▸ **WHAT TO PRODUCE**: Below are the records; extract from them the line containing "The image size is (1069, 564)." to the line containing "the plus icon", both lines included, exactly and with no pictures.

▸ **TASK INPUT**:
-- Opening Marker --
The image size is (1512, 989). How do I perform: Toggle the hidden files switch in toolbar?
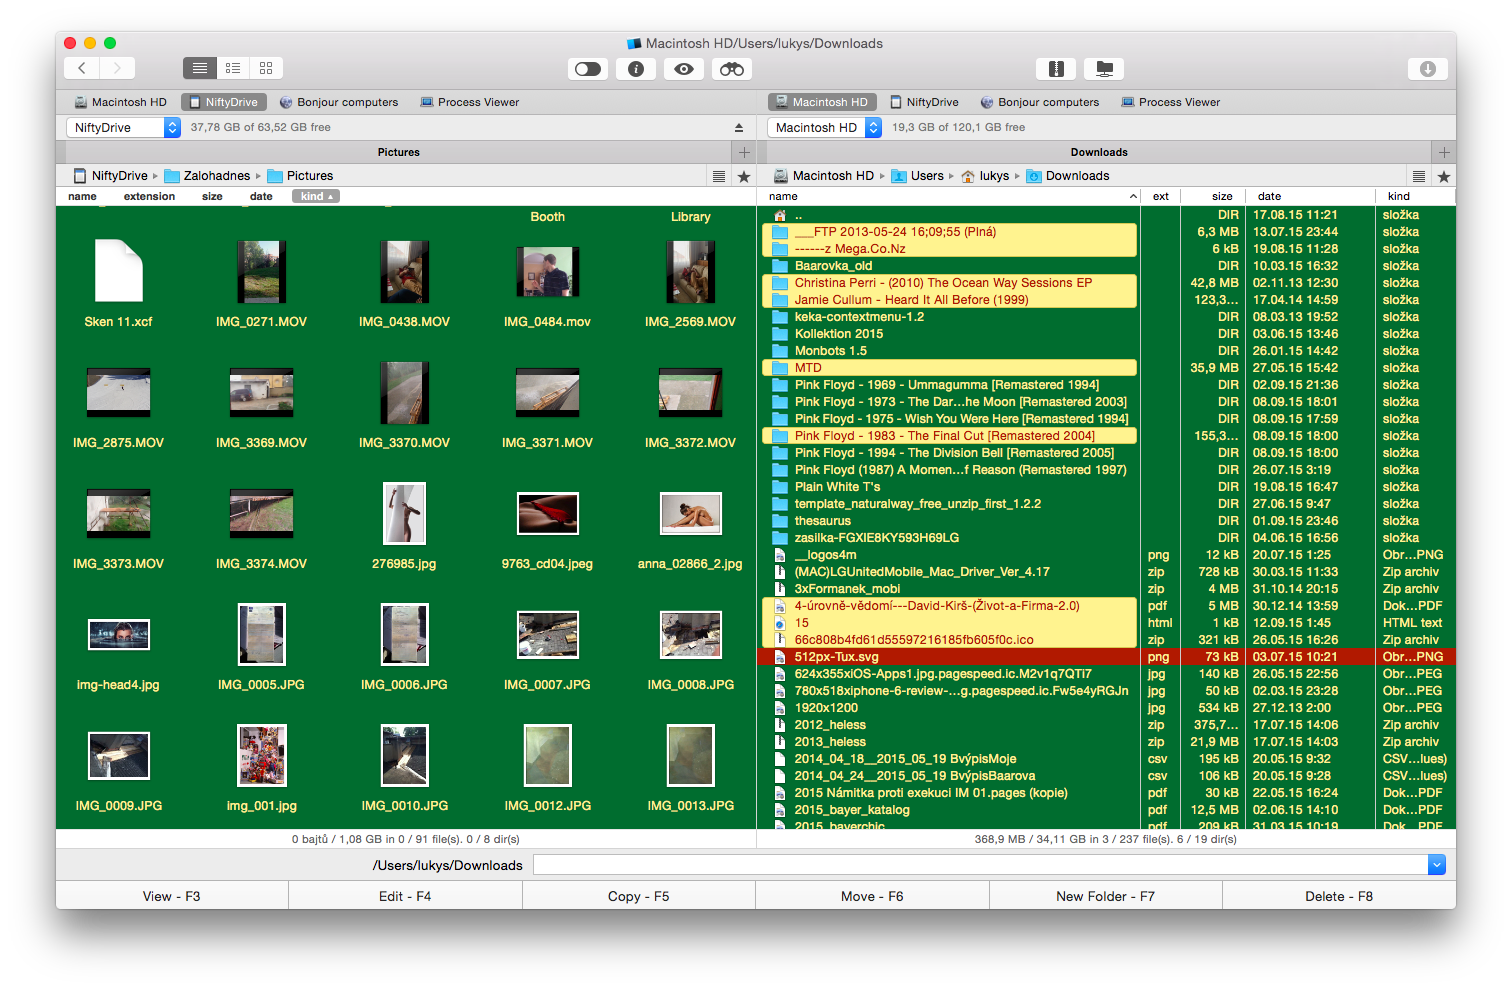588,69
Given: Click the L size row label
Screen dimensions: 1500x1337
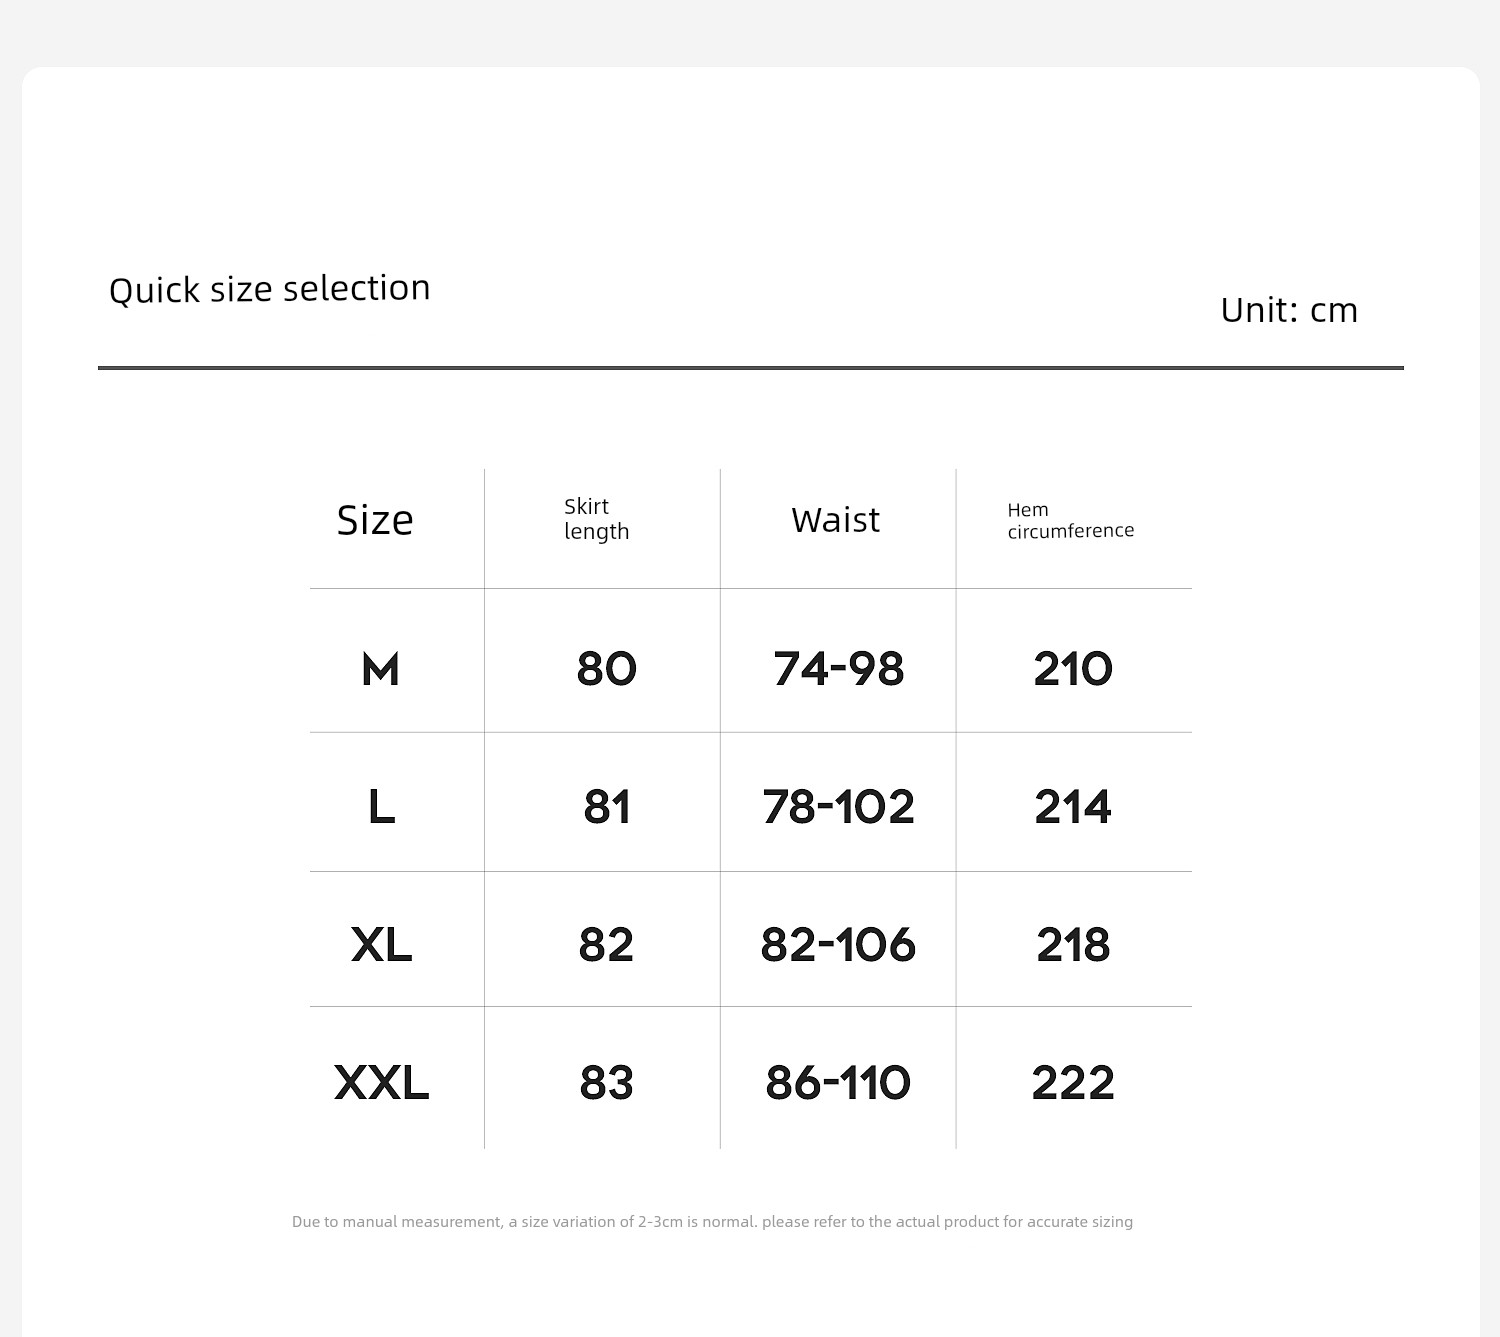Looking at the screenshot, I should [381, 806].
-- Closing Marker --
-- Opening Marker --
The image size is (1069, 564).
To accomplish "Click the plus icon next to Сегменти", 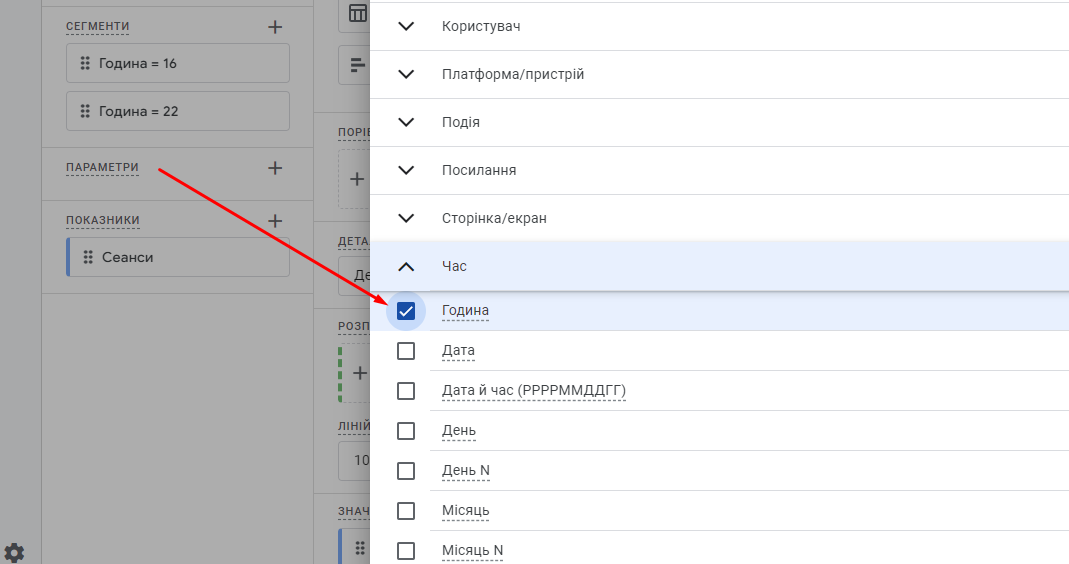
-- Closing Marker --
▸ **REPLY**:
The image size is (1069, 564).
To accomplish "Click the plus icon next to Сегменти", 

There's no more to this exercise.